:: WHAT IS NEEDED ::
Of all the entries below, retype only the lines from the one with "Given: Show next" through the one with "You are a computer-use", exactly as they appear.
### DATA IN THIS EXERCISE
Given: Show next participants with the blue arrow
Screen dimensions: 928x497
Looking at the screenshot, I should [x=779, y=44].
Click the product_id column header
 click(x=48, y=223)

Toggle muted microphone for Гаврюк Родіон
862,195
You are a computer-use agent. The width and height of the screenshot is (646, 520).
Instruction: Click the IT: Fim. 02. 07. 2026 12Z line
######
### DATA IN THIS EXERCISE
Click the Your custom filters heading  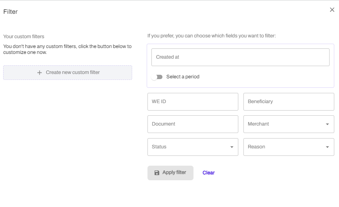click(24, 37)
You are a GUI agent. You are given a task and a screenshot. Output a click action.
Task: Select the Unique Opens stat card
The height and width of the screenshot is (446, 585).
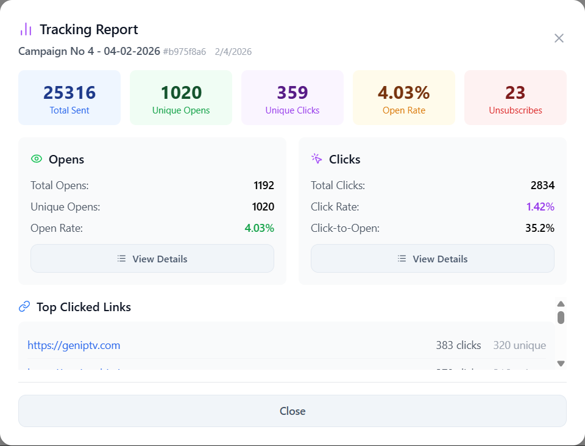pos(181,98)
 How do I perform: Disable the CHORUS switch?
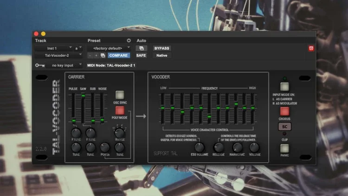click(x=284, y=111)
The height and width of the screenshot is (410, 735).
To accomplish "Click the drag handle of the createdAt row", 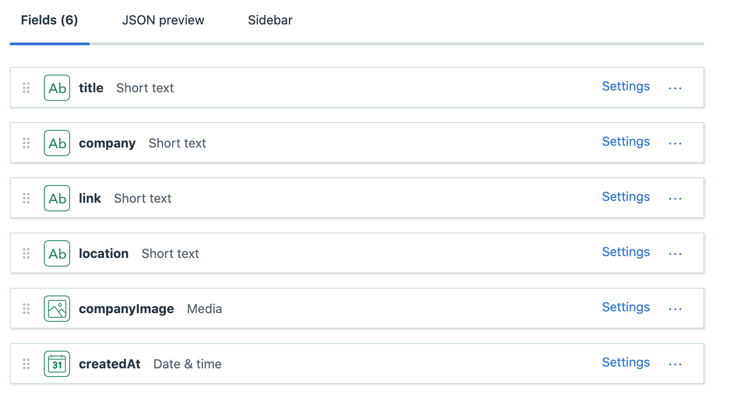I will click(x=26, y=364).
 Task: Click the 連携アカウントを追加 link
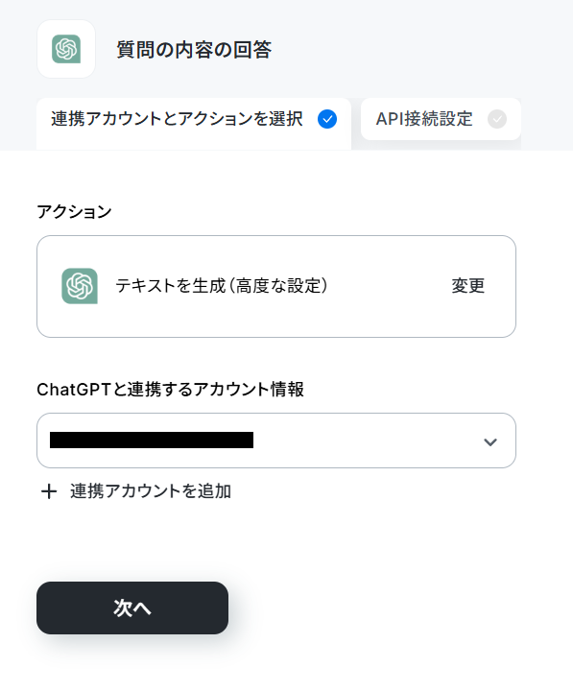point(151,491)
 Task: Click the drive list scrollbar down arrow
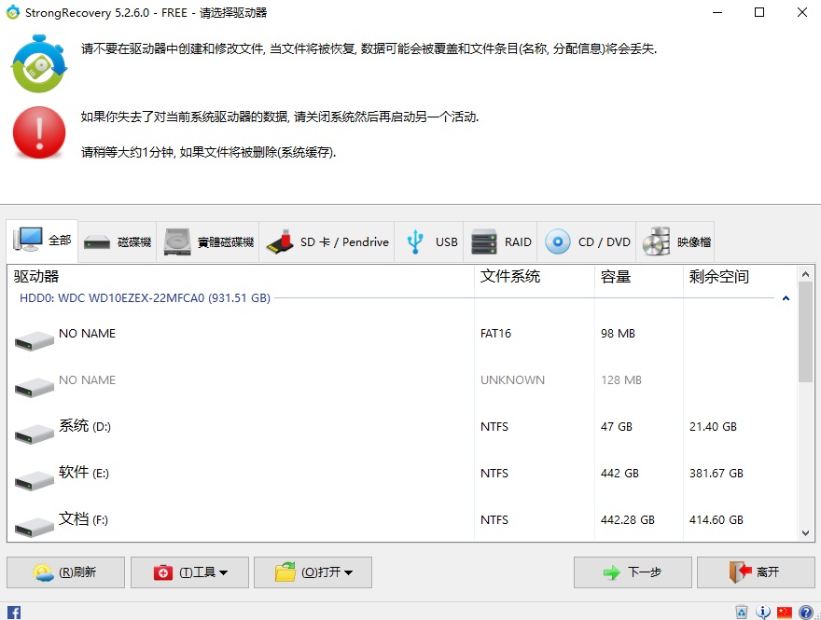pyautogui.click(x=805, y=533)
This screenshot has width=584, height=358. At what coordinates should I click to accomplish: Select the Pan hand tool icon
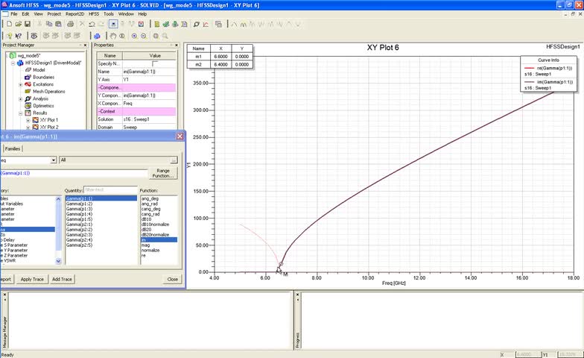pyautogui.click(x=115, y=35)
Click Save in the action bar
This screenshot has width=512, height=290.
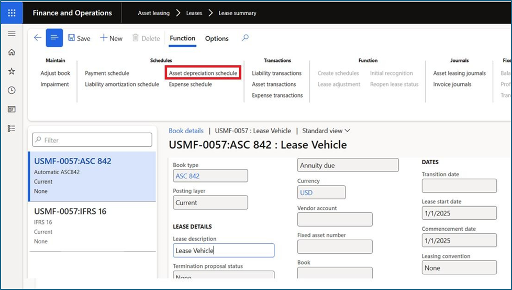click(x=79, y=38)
######
### DATA IN THIS EXERCISE
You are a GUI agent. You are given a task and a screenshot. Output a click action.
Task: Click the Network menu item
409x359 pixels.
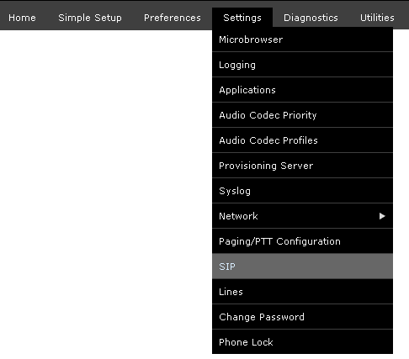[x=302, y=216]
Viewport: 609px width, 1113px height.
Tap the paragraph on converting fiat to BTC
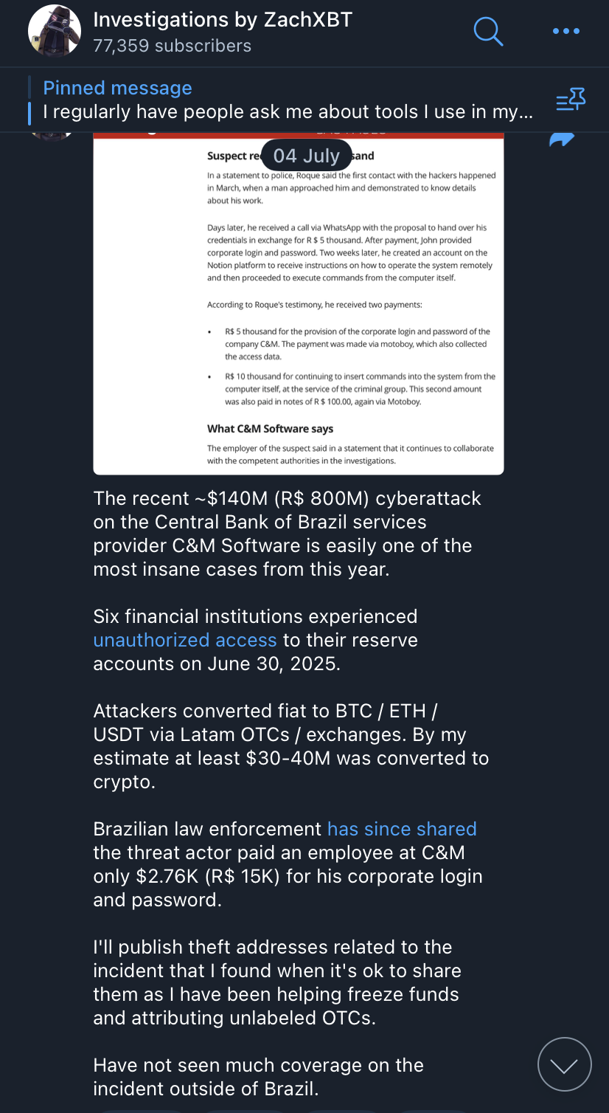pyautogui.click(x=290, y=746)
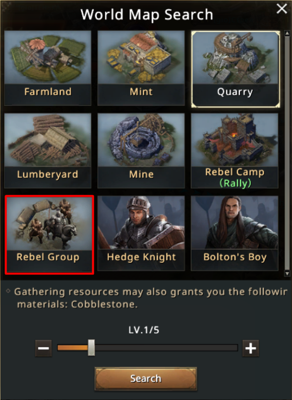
######
:: THE COMPLETED TASK ::
Given: Show next participants with the blue arrow
Screen dimensions: 928x497
Looking at the screenshot, I should [x=779, y=44].
Click the product_id column header
 click(x=48, y=223)

Toggle muted microphone for Гаврюк Родіон
862,195
You are a computer-use agent. The width and height of the screenshot is (646, 520).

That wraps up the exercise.